▸ **Kurze Aufgabe 1**
In welchem Jahr kaufte der Kläger laut dem Urteilsauszug zu unzulässigen Abschalteinrichtungen das Fahrzeug?
▸ **Kurze Aufgabe 2**
Gib aus dem Urteilsauszug zu unzulässigen Abschalteinrichtungen den Abschnitt von „Im Umfang der“ bis einschließlich „das Berufungsgericht zurückverwiesen.“ wortgetreu wieder.
▸ **Kurze Aufgabe 3**
Führe den Urteilsauszug zu unzulässigen Abschalteinrichtungen im Anschluss an seinen letzten Satz weiter.

▸ **Textauszug**
•••
Auf die Revision des [X.] wird das Urteil des 2. Zivilsenats des [X.] vom 1. Dezember 2022 im Kostenpunkt und insoweit aufgehoben, als das Berufungsgericht hinsichtlich der [X.] zu 1 und zu 5 zum Nachteil des [X.] entschieden hat.

Im Umfang der Aufhebung wird die Sache zur neuen Verhandlung und Entscheidung, auch über die Kosten des Revisionsverfahrens, an das Berufungsgericht zurückverwiesen.

Von Rechts wegen

Tatbestand

1

Der Kläger nimmt die Beklagte wegen der Verwendung unzulässiger Abschalteinrichtungen in einem Kraftfahrzeug auf Schadensersatz in Anspruch.

2

Der Kläger kaufte im Jahr 2016 von einem Dritten ein von der [X.] hergestelltes Kraftfahrzeug [X.] 3.0 [X.] als Gebrauchtwagen. Das Fahrzeug ist mit einem von der [X.] entwickelten und hergestellten Dieselmotor der Baureihe [X.] ([X.] 5) ausgerüstet. Die Abgasrückführung wird temperaturabhängig gesteuert und unter Einsatz eines sogenannten "Thermofensters" bei bestimmten Außentemperaturen reduziert.
•••
▸ **Bereitgestellte Daten**

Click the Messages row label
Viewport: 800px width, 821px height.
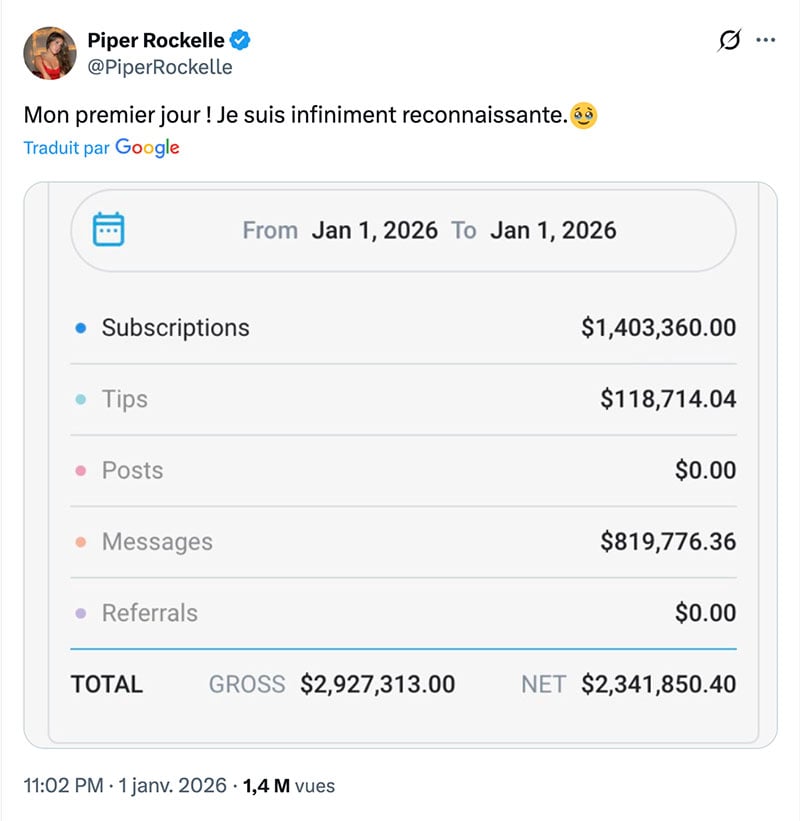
•••
▸ **Lösung 1**
Im Jahr 2016.

▸ **Lösung 2**
Im Umfang der Aufhebung wird die Sache zur neuen Verhandlung und Entscheidung, auch über die Kosten des Revisionsverfahrens, an das Berufungsgericht zurückverwiesen.

▸ **Lösung 3**
3

Der Kläger hat - soweit für das Revisionsverfahren von Bedeutung - zuletzt die Erstattung des Kaufpreises nebst Zinsen abzüglich einer Nutzungsentschädigung Zug um Zug gegen Übereignung und Herausgabe des Fahrzeugs sowie die Freistellung von vorgerichtlichen Rechtsanwaltskosten begehrt. Das [X.] hat die Klage abgewiesen. Die Berufung des [X.] ist ohne Erfolg geblieben. Mit der zugelassenen Revision verfolgt der Kläger seine Berufungsanträge zu 1 (Erstattung des Kaufpreises) und zu 5 (Freistellung von vorgerichtlichen Rechtsanwaltskosten) vollumfänglich weiter.

Entscheidungsgründe

4

Die wirksam auf deliktische Schadensersatzansprüche nebst davon abhängiger Nebenansprüche beschränkte Revision (vgl. [X.], Urteil vom 26. Juni 2023 - [X.] 1031/22, [X.] 2023, 1133 Rn. 8 ff.) hat Erfolg.

I.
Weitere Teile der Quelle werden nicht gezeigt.